Then 'digest(a)' and 'digest(b)' would return the same value in this
case, even though 'a' and 'b' are different objects.  I can see why
someone *might* want digest to return the same hash for 'a' and 'b'
but I would personally find this behavior a little surprising.

-roger
On 10/16/07, Dirk Eddelbuettel <edd at debian.org> wrote:

  
    
#
On 10/16/07, Roger Peng <rdpeng at gmail.com> wrote:
Yes, that's exactly what I want, except in my case my objects contain
about 20 or 30 bits of information that are irrelevant (I'm my case
documentation about the class and other functions), so it would be
surprising if p1 and p2 which produced identical plots gave different
digests.

If you want the default behaviour, you could always call
digest.default to digest the entire object.

Hadley
#
Calling 'digest.default' directly would not be possible if the method
were hidden in a namespace (without resorting to some maneuvering).
To force the default method I think you'd need to 'unclass' the
object.

I'm not against making 'digest' generic, but I'd prefer it if there
were a guaranteed way to compute the digest of the "raw"/full object
without having to wonder about class-specific behavior.  Something
like:

digest0 <- [[the current 'digest' function]]
digest <- function(object, ...) UseMethod("digest")
digest.default <- function(object, ...) digest0(object, ...)

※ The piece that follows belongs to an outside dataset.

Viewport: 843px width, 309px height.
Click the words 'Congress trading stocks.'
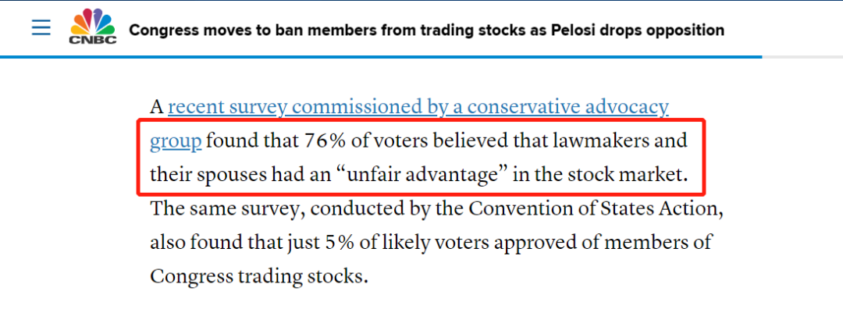click(x=258, y=276)
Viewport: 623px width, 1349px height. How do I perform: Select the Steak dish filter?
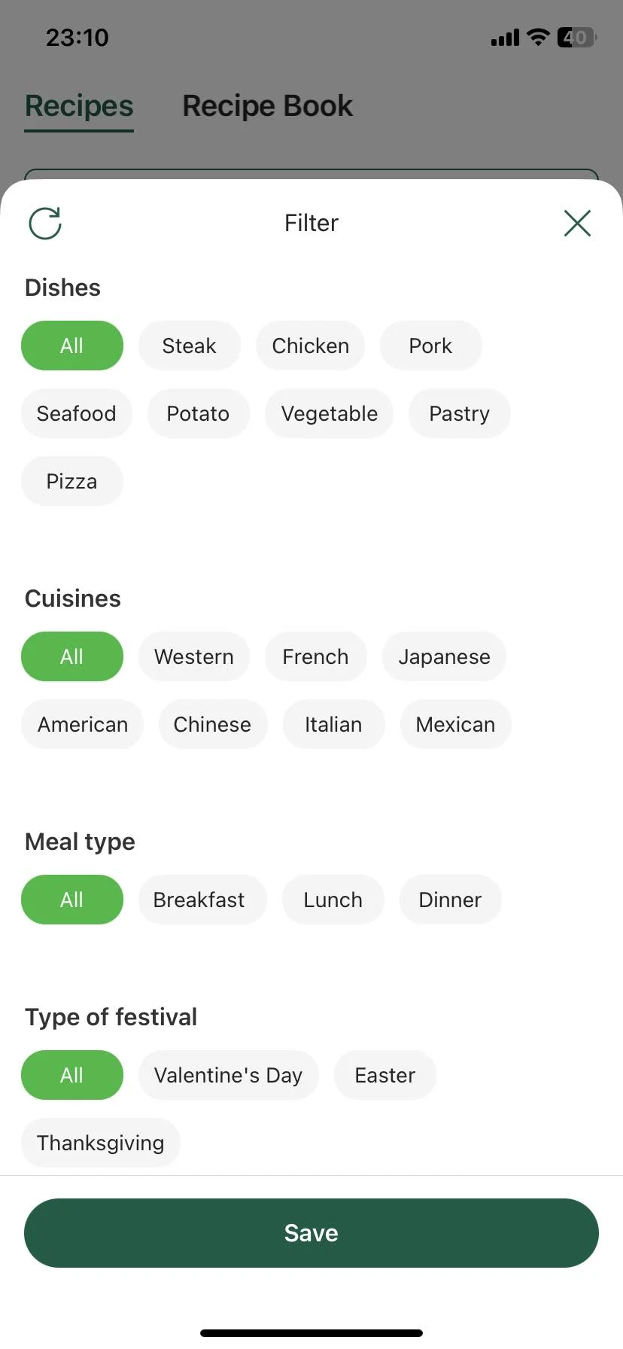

As I think we've seen in this discussion already, what is surprising
to one person may not be surprising to another (and vice versa) so
having something like 'digest0' which is consistent across all R
objects would be useful.

-roger
On 10/16/07, hadley wickham <h.wickham at gmail.com> wrote:

  
    
#
Hi,

if there is a need for a digest0(), which there seems to be, we should
have one, but we should find a better name.

A better approach may be to keep digest() as is and introduce
hashCode() for the feature Hadley requested, e.g.

hashCode <- function(...) UseMethod("hashCode");
hashCode.default <- function(...) digest(...);

Personally, I think hashCode() is a more descriptive term of the
value/outcome whereas digest() describes the action.  Of course, some
of the arguments of digest() should be excluded from hashCode(), but
the above gives you the idea.

That would make the distinction clear, and it is very much in line how
Java is doing it (sorry Dylan folks).  I think the Java got a useful
setup with its hashCode() & equals() methods.  If you want the
details, here is one reference:

  http://www.geocities.com/technofundo/tech/java/equalhash.html

but the short story is that <quote>two objects that are "equal" must
produce the same hash code as long as they are equal, however unequal
objects need not produce distinct hash codes.</quote>.  The equals()
relationship should be reflexive, symmetric, transitive, consistent.
For details, see above URL.  These rules are very useful, but requires
quite a bit of effort from the developer/maintainer in order to keep
it up to date and valid.

Cheers

Henrik
On 10/16/07, Roger Peng <rdpeng at gmail.com> wrote:
#
On 16 October 2007 at 18:10, Henrik Bengtsson wrote:
| if there is a need for a digest0(), which there seems to be, we should
| have one, but we should find a better name.
|
| A better approach may be to keep digest() as is and introduce

Agreed.  It's better to keep the existing name and functionality.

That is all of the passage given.